Je peux bien sûr me tromper, j'exagère peut-être, ma crainte est sans doute excessive, mon pessimiste trop fort. Mais des mouvements d'optimisme, des élans généreux qui aboutissaient malgré tout à une victoire de la droite, j'en ai connus plus d'un, je reste prudent, je me méfie. Dans la société paradoxale qui est la nôtre, je sais que même des électeurs de Sarkozy sont capables d'acheter, de lire et d'apprécier le livre de Hessel ! Et surtout de revoter Sarko !

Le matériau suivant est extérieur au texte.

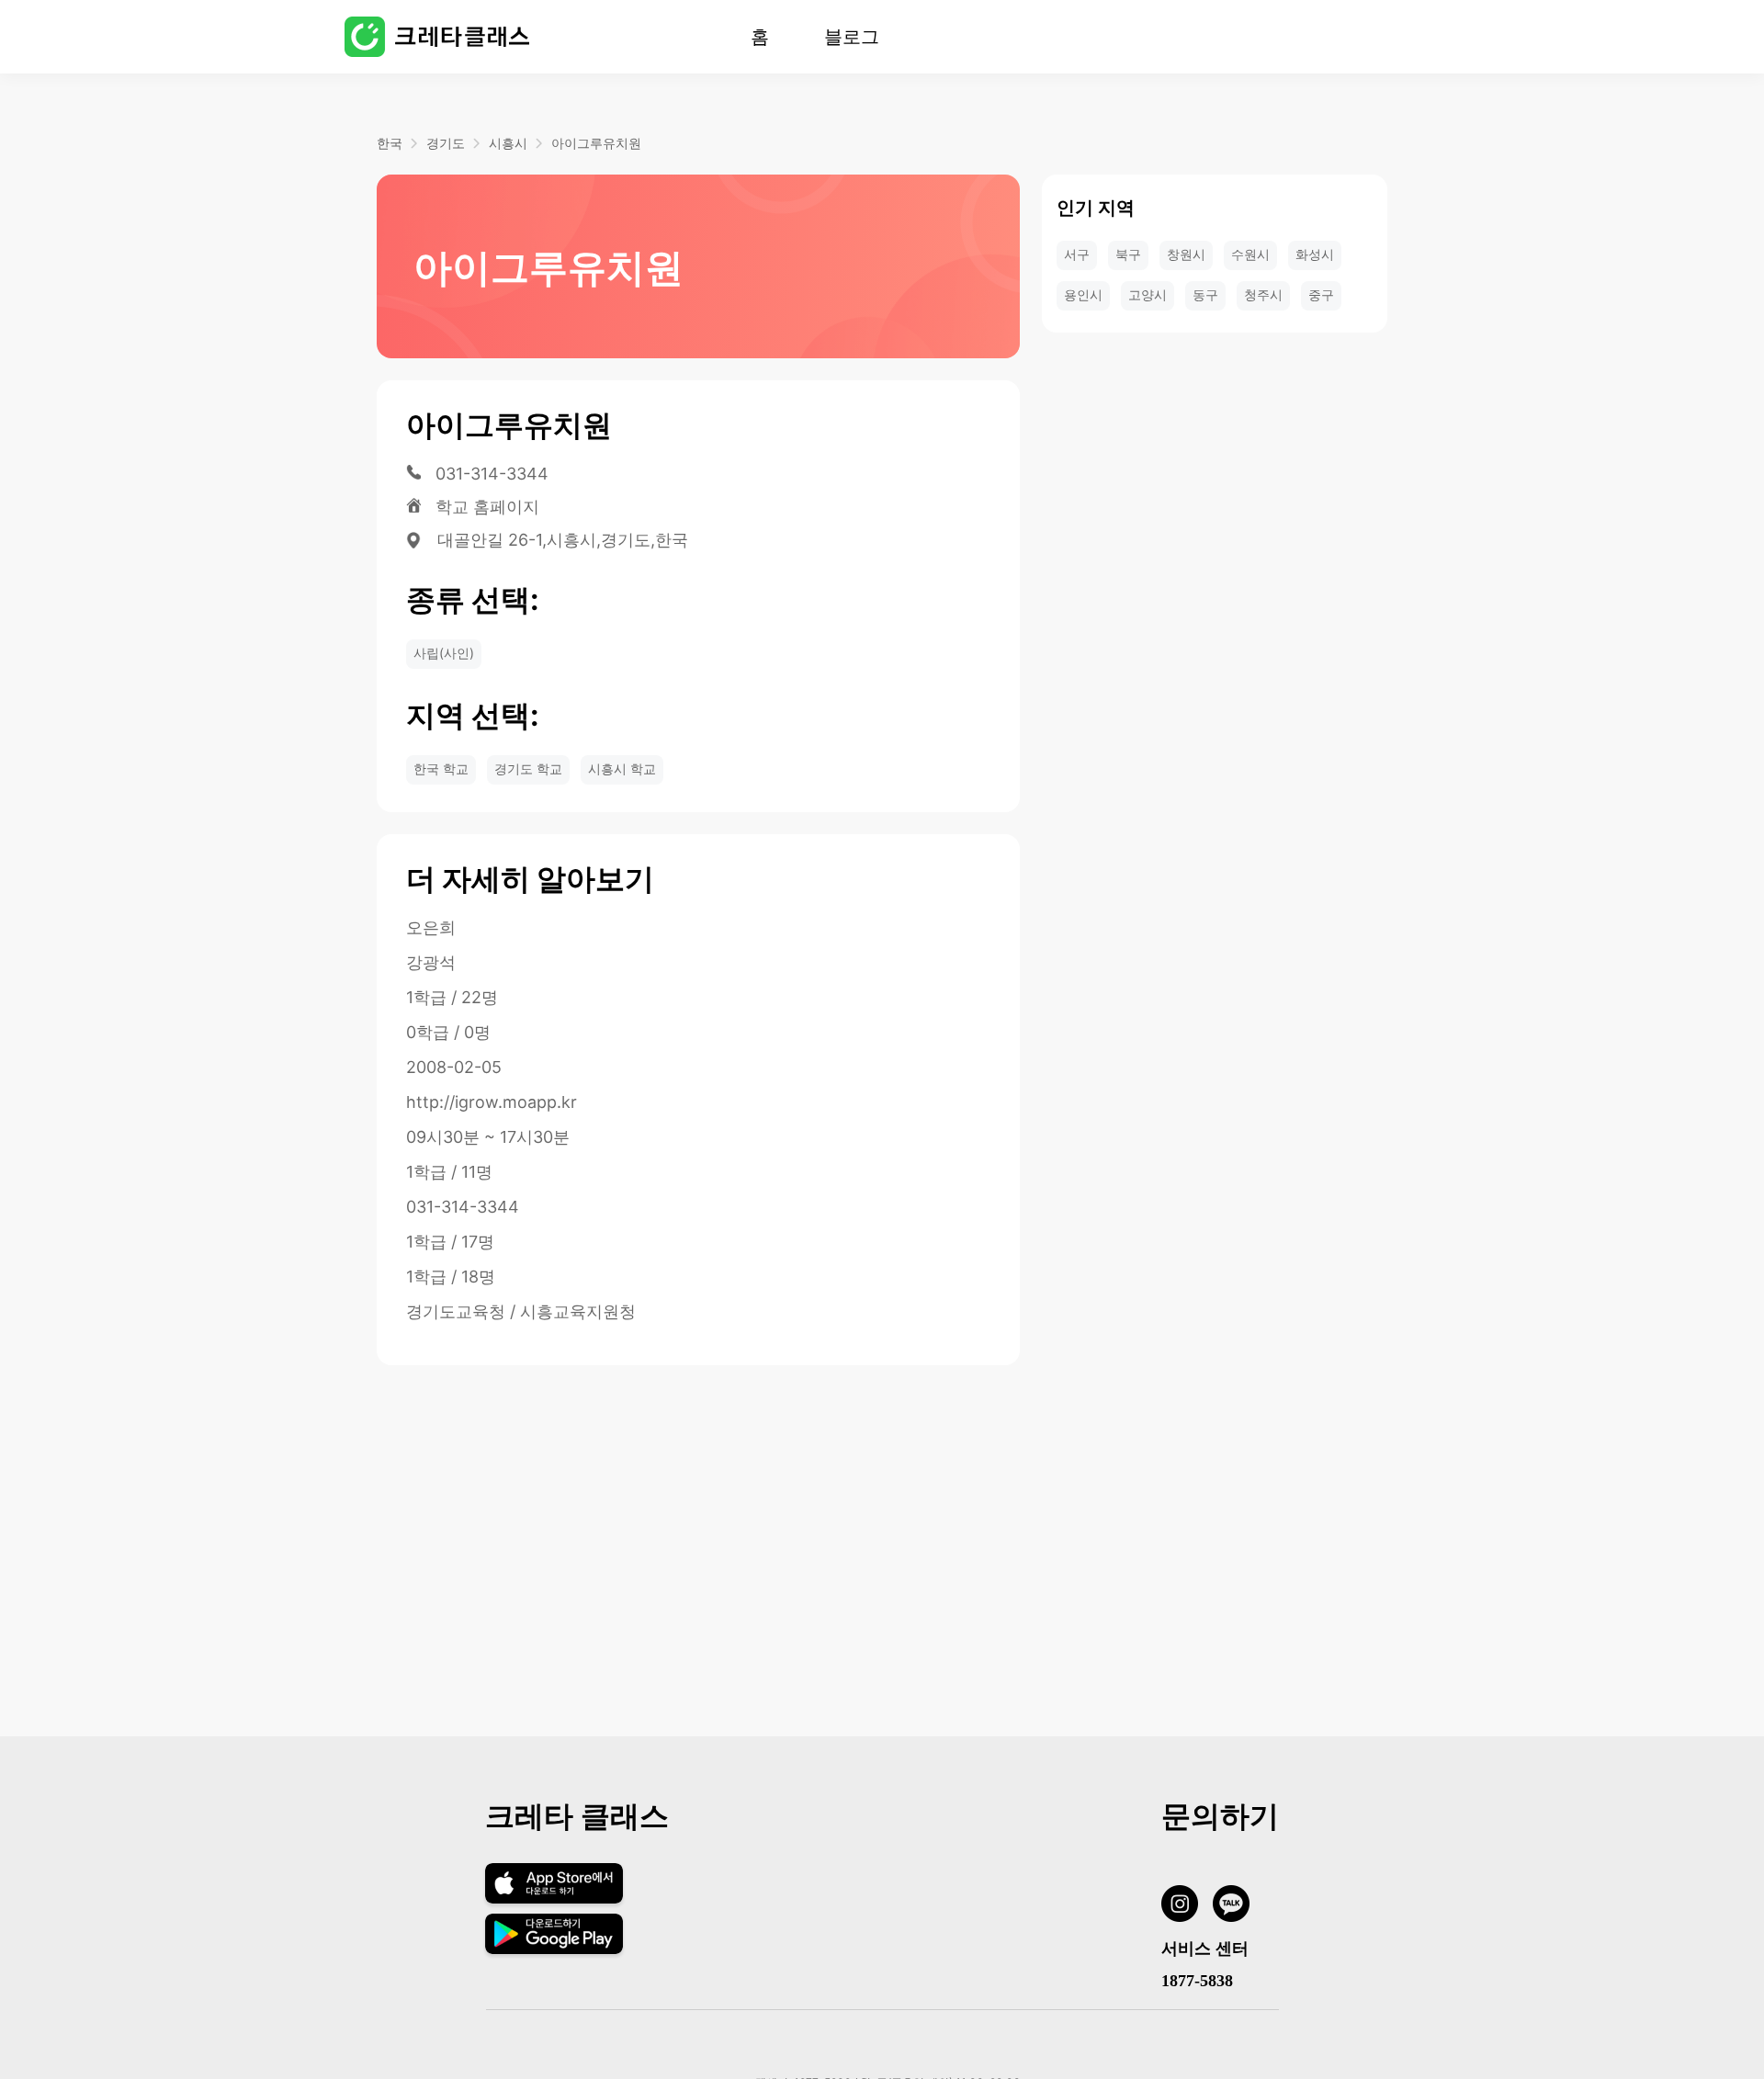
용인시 (1083, 294)
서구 (1077, 254)
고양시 (1147, 294)
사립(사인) (443, 653)
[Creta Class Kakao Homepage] (1238, 1906)
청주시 (1263, 294)
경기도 (445, 143)
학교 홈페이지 (487, 507)
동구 (1205, 294)
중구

Et puis, je n'ai pas un tempérament à m'indigner : j'ai la critique fréquente, ça oui, mais l'indignation non. Parce que j'ai la tête froide, l'esprit analytique, le recul spontané. Je rationalise, je ne réagis pas. On ne se refait pas ! L'indignation est une réaction, un élan du coeur : je suis trop cérébral pour y céder, c'est mon petit côté lambertiste, qui ne va pas plus loin que ça, rassurez-vous. Il y aurait tant de choses qui mériteraient qu'on s'indigne qu'on n'en finirait pas ! D'autant que je ne suis pas sûr que l'indignation débouche nécessairement sur l'engagement et le combat politique, qui sont quand même pour moi ce qu'il y a de plus important.

Enfin, une société sans héros, sans saint et sans martyr se cherche inévitablement des modèles. Si "Indignez-vous" avait été signé par un anonyme, je crois qu'il n'aurait eu absolument aucun succès. C'est parce que l'auteur est une figure éminente, un personnage plus qu'une personnalité, un homme du grand âge dépourvu de toute ambition, dont la démarche est entièrement gratuite, qui a un passé de résistant et de déporté, c'est cet aura-là qui le porte, l'élève et le fait admirer par l'opinion. Il faut s'en féliciter sans être dupe des conséquences politiques, en reconnaissant que le phénomène a ses limites. Faut-il s'indigner ? Bien sûr que oui, mais c'est loin de suffire et d'être déterminant.


Bonne soirée.

2 Comments:

  • Emmanuel,

    Une bonne et heureuse année. Bonheur, joie et succès pour 2011. Que souhaitait de plus, ah si, la victoire de la gauche en 2012 et en 2014. A bientôt.

    L.E.

    By Anonymous Anonyme, at 7:40 PM  

  • Merci Laurent, bonne année à toi aussi. Je ne sais pas si tu seras candidat aux cantonales, mais si c'est oui, je te souhaite tout le succès possible.